Creating a strategy statement for your business

Mission             Why we exist

Values              What we believe in & how we behave

Vision               What we want to be

Creating value for your customers is the key to long-term sustainability for your business and as such, your strategy should be customer-centric - your guiding light, your game plan; having your customers at the heart of everything.

Step 5: Implementation

Tactics

The tactics are the specific ‘doing’ part of your plan, putting it all into action - who does what and when. This is perhaps where your Gantt style charts and spreadsheets come into play!

Success factors and indicators

Be clear on what you deem as the key indicators of your business’ success (Key Performance Indicators or KPIs).  What does success look like for your business?
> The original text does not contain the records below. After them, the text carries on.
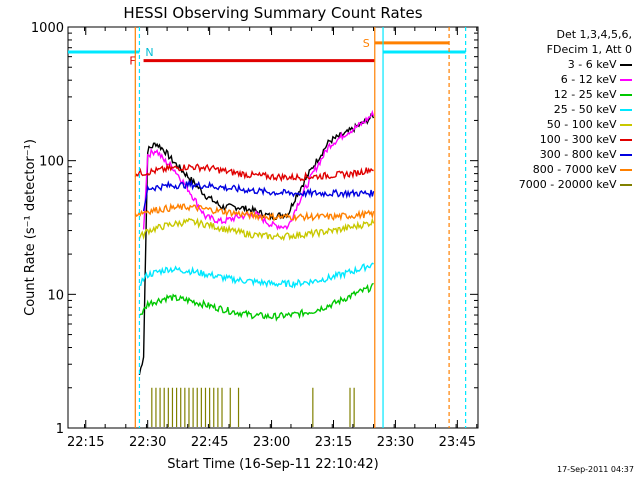  What do you see at coordinates (60, 430) in the screenshot?
I see `y-tick-label: 1` at bounding box center [60, 430].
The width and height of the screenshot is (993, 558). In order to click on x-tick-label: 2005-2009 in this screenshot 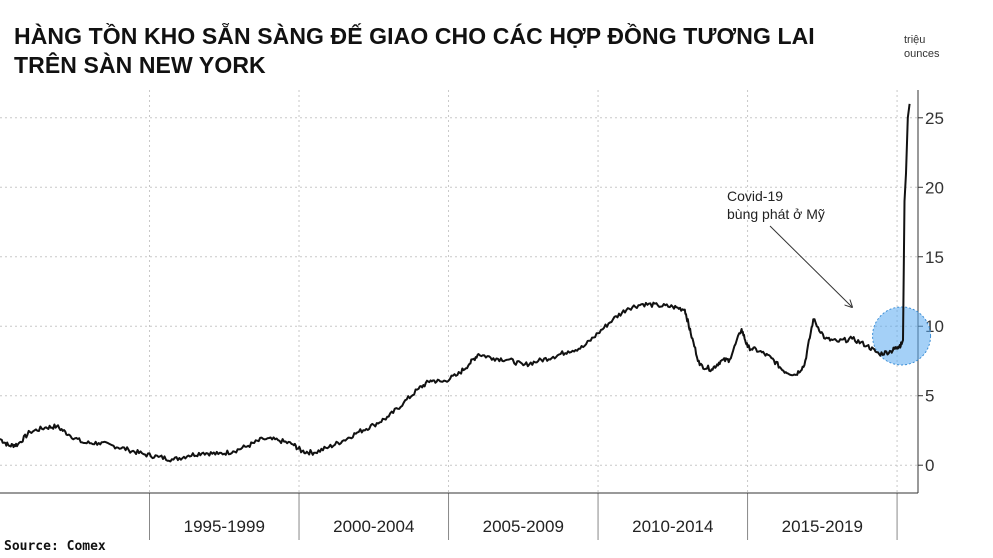, I will do `click(524, 526)`.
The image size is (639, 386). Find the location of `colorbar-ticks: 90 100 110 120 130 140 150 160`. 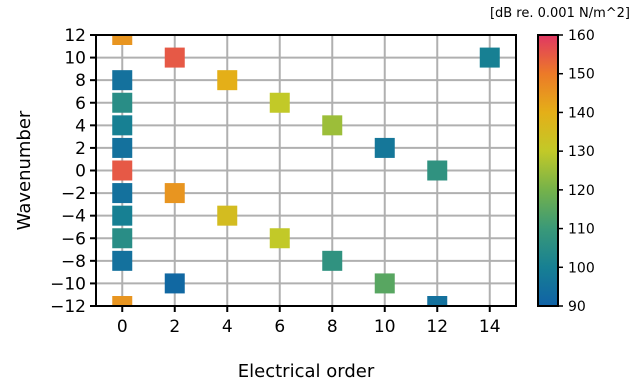

colorbar-ticks: 90 100 110 120 130 140 150 160 is located at coordinates (576, 172).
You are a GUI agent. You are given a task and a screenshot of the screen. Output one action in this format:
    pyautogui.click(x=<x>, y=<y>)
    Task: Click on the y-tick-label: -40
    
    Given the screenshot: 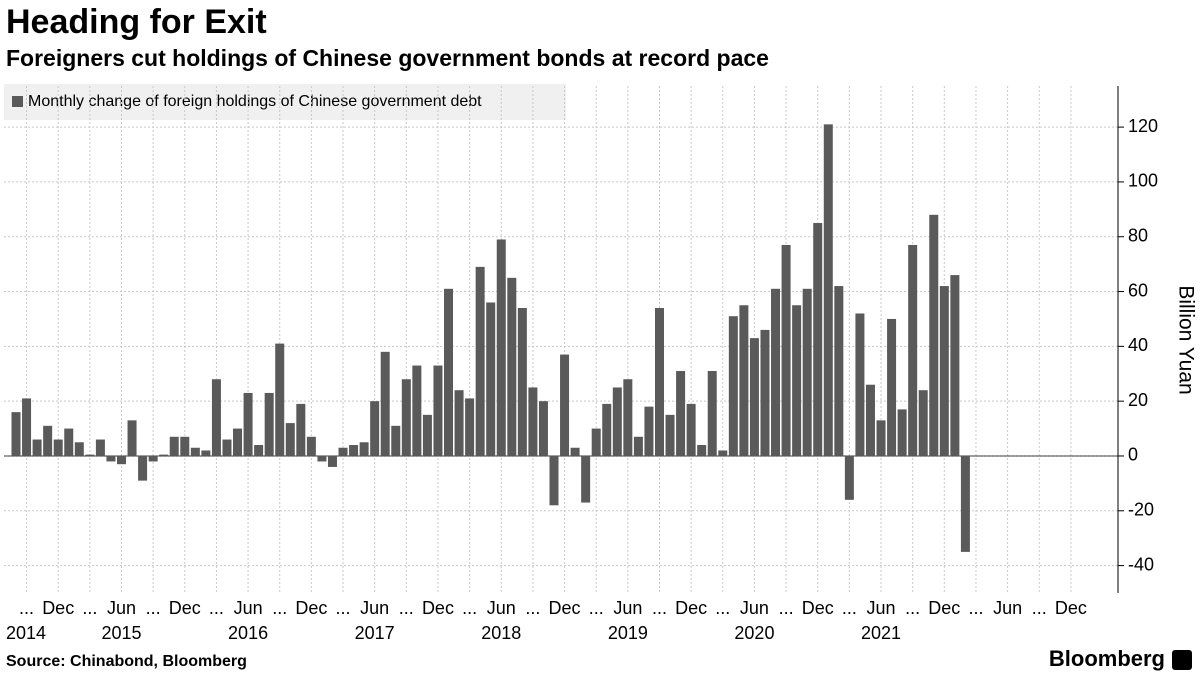 What is the action you would take?
    pyautogui.click(x=1141, y=564)
    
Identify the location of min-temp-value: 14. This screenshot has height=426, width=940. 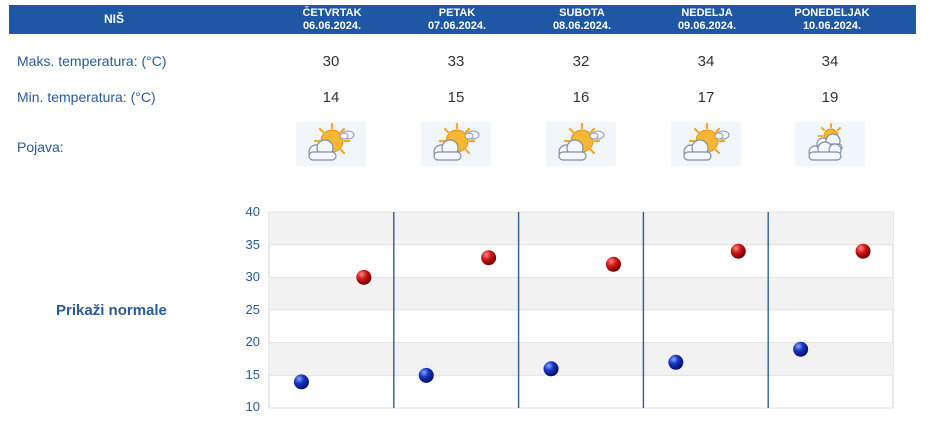
(331, 98).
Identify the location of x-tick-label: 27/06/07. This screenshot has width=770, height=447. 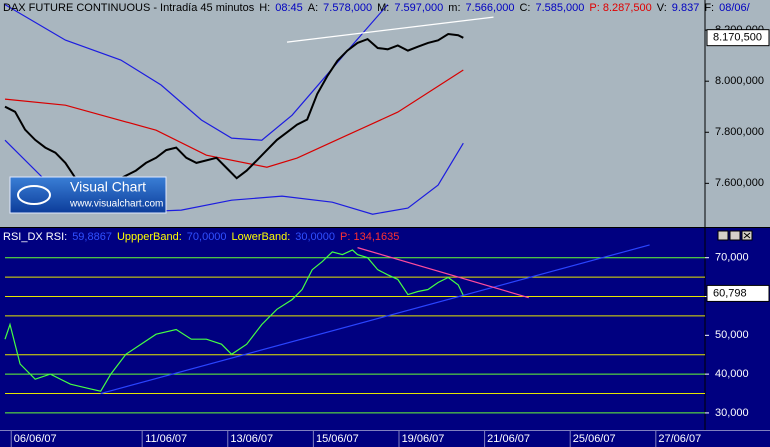
(680, 439).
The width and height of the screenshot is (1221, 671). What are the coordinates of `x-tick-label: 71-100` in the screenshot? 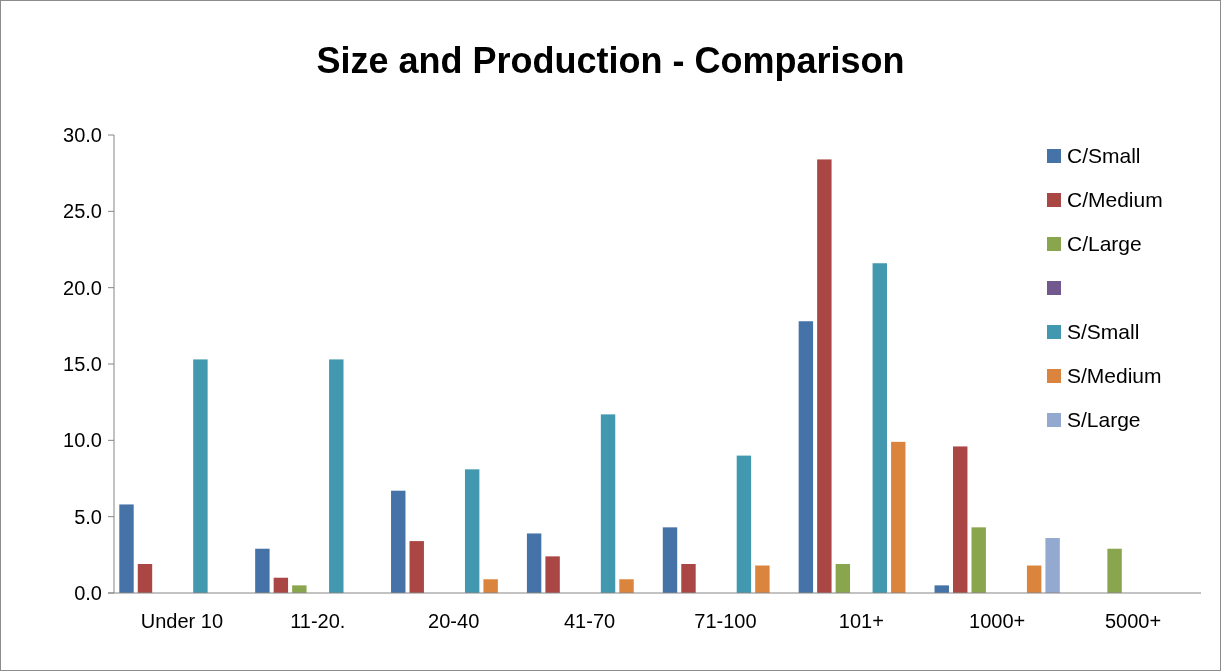 It's located at (726, 621).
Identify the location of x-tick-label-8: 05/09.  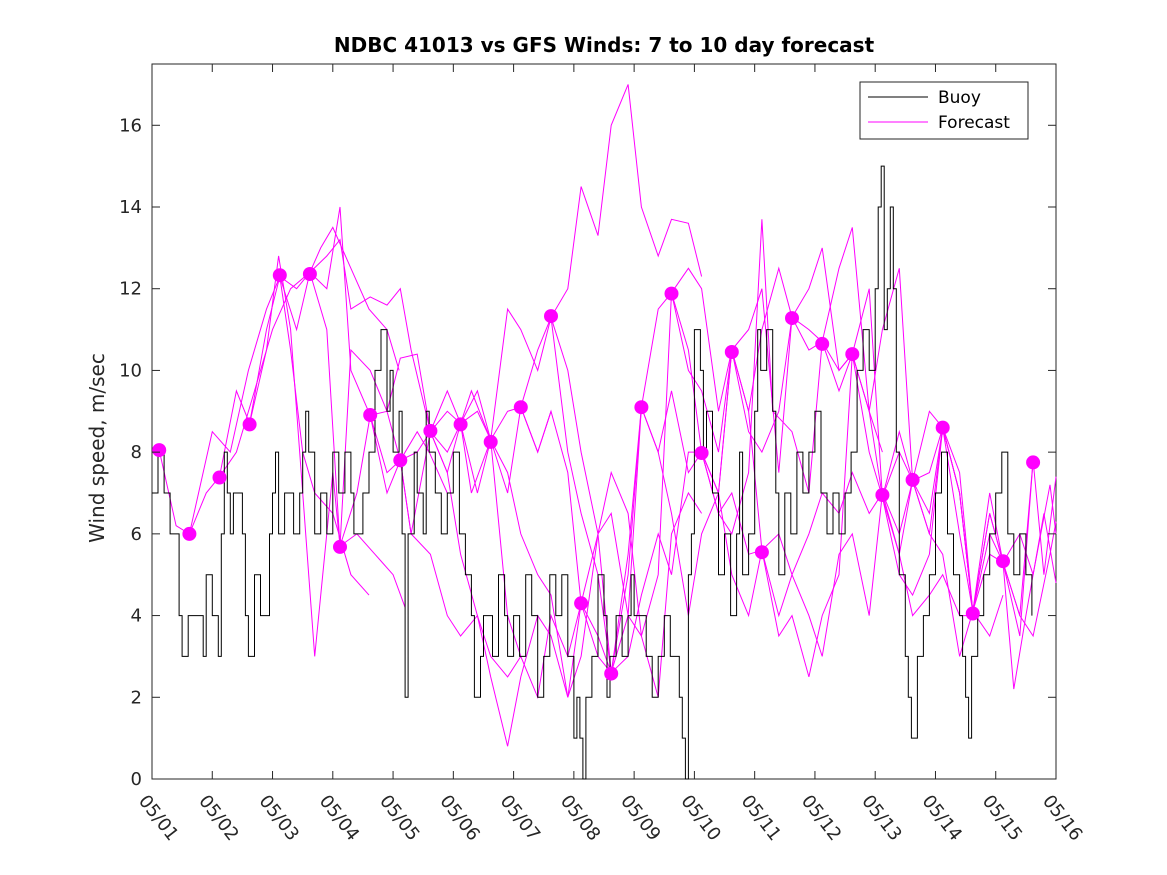
(640, 818).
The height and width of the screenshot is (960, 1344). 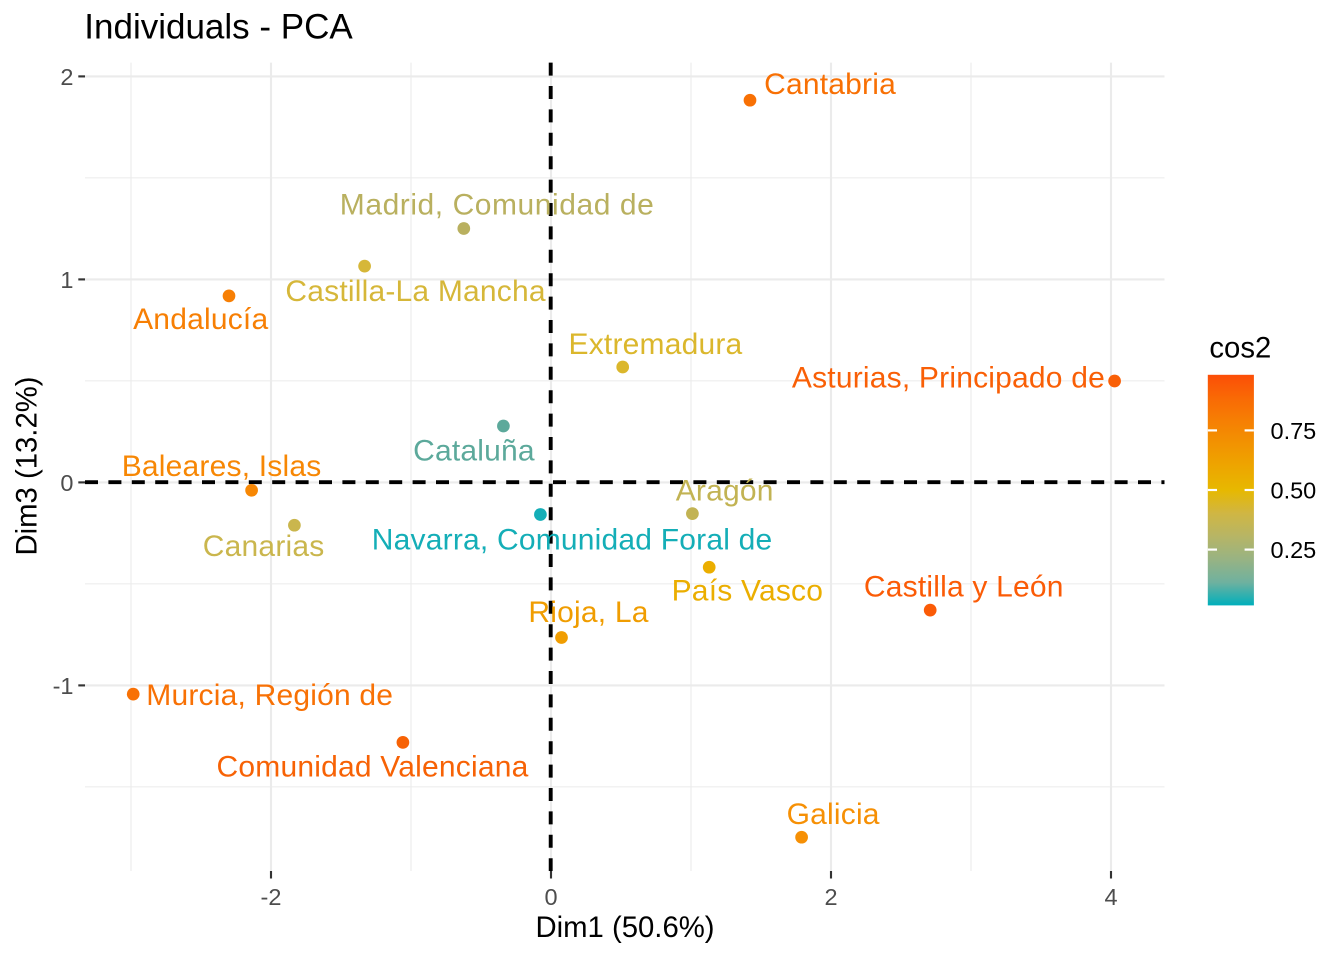 What do you see at coordinates (1240, 348) in the screenshot?
I see `svg-text: cos2` at bounding box center [1240, 348].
This stems from your overarching goal with the tangible indicators including elements such as:

  • Turnover
  • Net profitability
  • Cash flow/debtors/creditors
  • Positive reviews/testimonials
  • Staff wellbeing

These indicators will give you, at any time, a clear snapshot of how your business is performing and can be used to monitor and assess progress against your goals.

Indicators are as such the effect and in order to really be in control of your business you need to grasp what causes these outcomes – your ‘critical success factors’ – what can you do to affect the success of your business?

  • Customer loyalty (repeat purchase, transaction value)
  • Brand recognition/engagement (social interaction, marketing responses, click-throughs, open rates)
  • Productivity/work flow (efficiencies – order turn-around, supply chain)

What you are wanting is to make it easier to analyse what is happening and why it is happening.  This enables better decision making and influencing the right things to change in order to achieve your goals.

Metrics & Control

You must constantly and consistently monitor the performance of your business to ensure success, taking corrective action and making adjustments if necessary.